Johnny Masilela l Views: 86
Time was during the days of jackboot Apartheid, when erstwhile President PW “Die Groot Krokodil” Botha wagged his finger at neighbouring countries on national television.
The issue was that some of the so-called Frontline States were harbouring guerrilla fighters from the ANC, PAC and also Azanla.
Botha made it very clear that his government would not hesitate to take “pre-emptive” measures against any such country.
Knowing Botha the man of action, the next day the all-powerful South African Defence Force’s 17 Squadron conducted air raids on a number of houses in Botswana, Mozambique and Zimbabwe.
The Swazi Kingdom – it was reported at the time – hurriedly ordered the closing down of liberation movement bases, and the deportation of cadres further northwards into the Great Lakes and elsewhere up-north Africa.
The daily mainstream press had a field day, gobbling up every angle to the breaking story.
My role model, Tertius Myburgh, then editor of the Sunday Times was, so to speak, left grappling for straws in the wind.
But still we his readers expected our favourite Sunday read to come up with something different from the running story of the air raids on the Frontline States.
Guess what? My favourite editor dispatched the Sunday Times military correspondent to speak to his sources in the defence force, to find out just what kind of fire power was used to send the likes of Robert Mugabe reeling with shock.
Indeed come Sunday, the newspaper had the headline “The Guns of Gaborone” splashed across the front page. Brilliant and enterprising journalism, Tertius!

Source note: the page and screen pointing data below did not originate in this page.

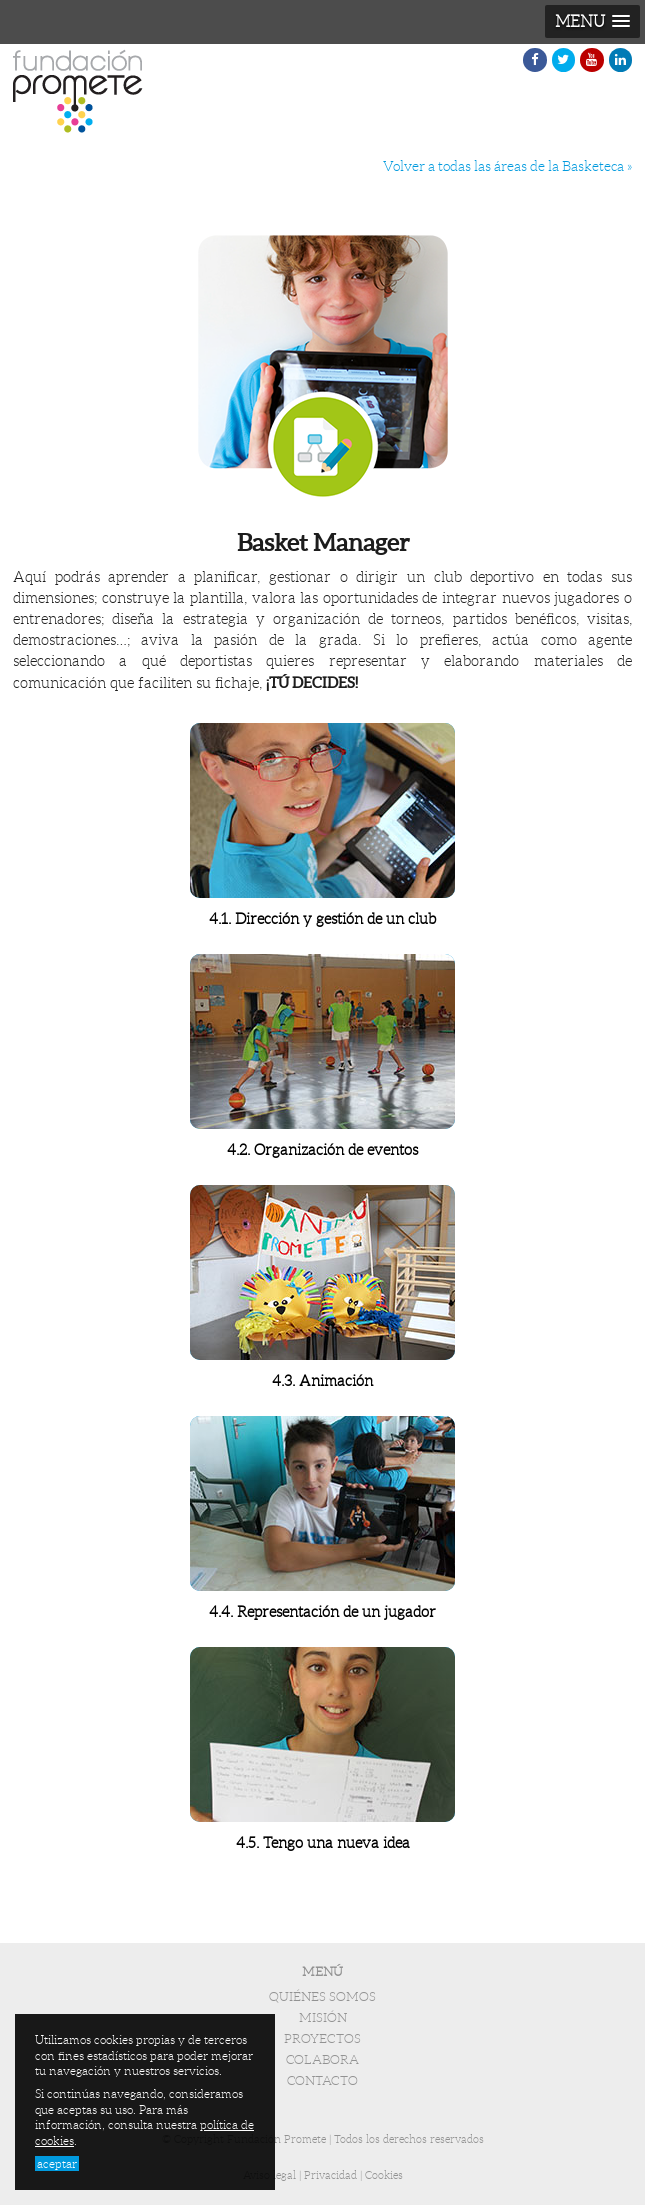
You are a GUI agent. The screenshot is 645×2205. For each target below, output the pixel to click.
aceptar (57, 2163)
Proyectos (322, 2039)
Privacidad (330, 2175)
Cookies (384, 2175)
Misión (323, 2018)
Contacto (322, 2081)
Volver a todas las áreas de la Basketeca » (507, 166)
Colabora (322, 2060)
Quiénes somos (322, 1997)
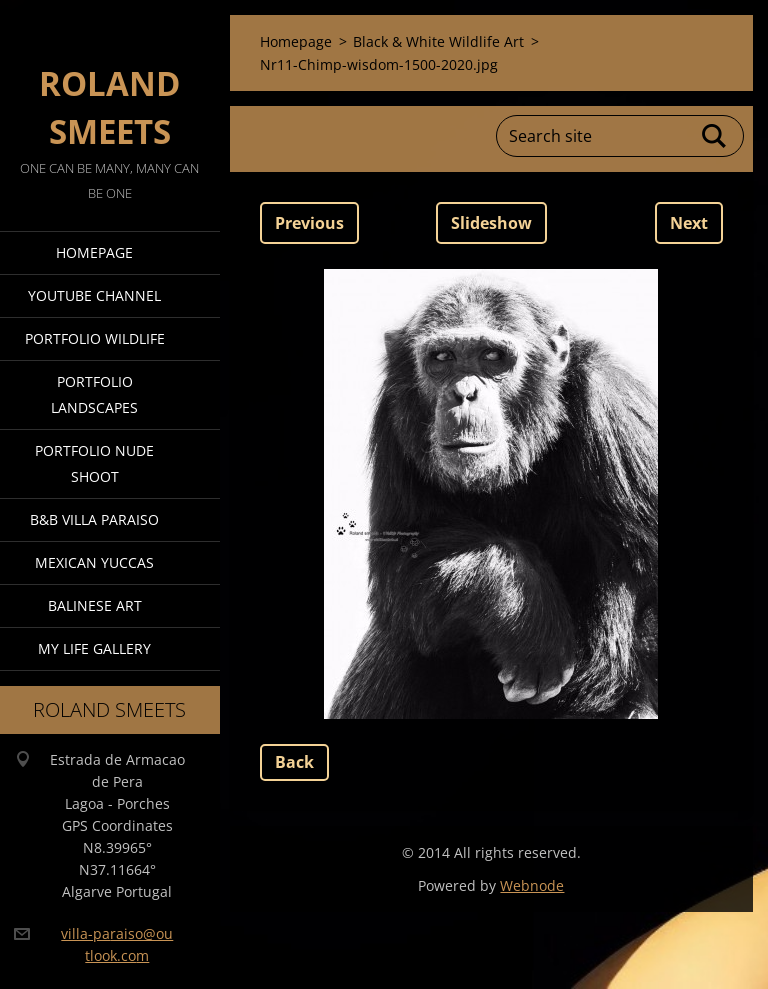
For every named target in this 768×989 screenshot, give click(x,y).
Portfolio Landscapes (94, 394)
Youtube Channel (94, 295)
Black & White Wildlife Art (438, 41)
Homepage (94, 252)
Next (689, 223)
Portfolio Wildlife (95, 338)
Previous (309, 223)
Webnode (532, 885)
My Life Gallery (94, 648)
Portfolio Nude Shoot (94, 463)
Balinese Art (95, 605)
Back (294, 762)
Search (715, 136)
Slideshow (491, 223)
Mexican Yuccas (94, 562)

Now at the beginning of last week Health Minister Aaron Motsoaledi broke the shocking news that certain processed food products had traces of the killer listeriosis.
Bravely, The BEAT editorial team re-invented ourselves into some form of a Tertius Myburgh collective.
Like our hero, we found ourselves grappling for straws in the wind as the mainstream media gobbled up the listeriosis story.
My million-polony question was: colleagues, readers expect something different come publication and distribution rounds.
Collectively we came up with the idea to look for an in-your-face picture relevant to the breaking story.
We also have to proudly mention that Lesley Barnard continues to do a fabulous job in terms of graphic design.
Readers who made contact with the reporters were all thrilled by the end result.
As for the full report on page three, like our role-model Tertius, we decided to take the angle of those in the business of the favourite sphatlo (bunny chow) losing sales bigtime.
On a personal level, I heard some of the people I met arguing that there was nothing wrong with traces of listeriosis in the identified products.
All in all, while it is a particular community culture for individuals to foolishly argue against a deadly strain, let these people rather keep such views to themselves.
Common sense going forward is that Dr Motsoaledi is a qualified medical doctor who knows what he is talking about.
Views contrary to his warnings should be treated with a great level of scepticism.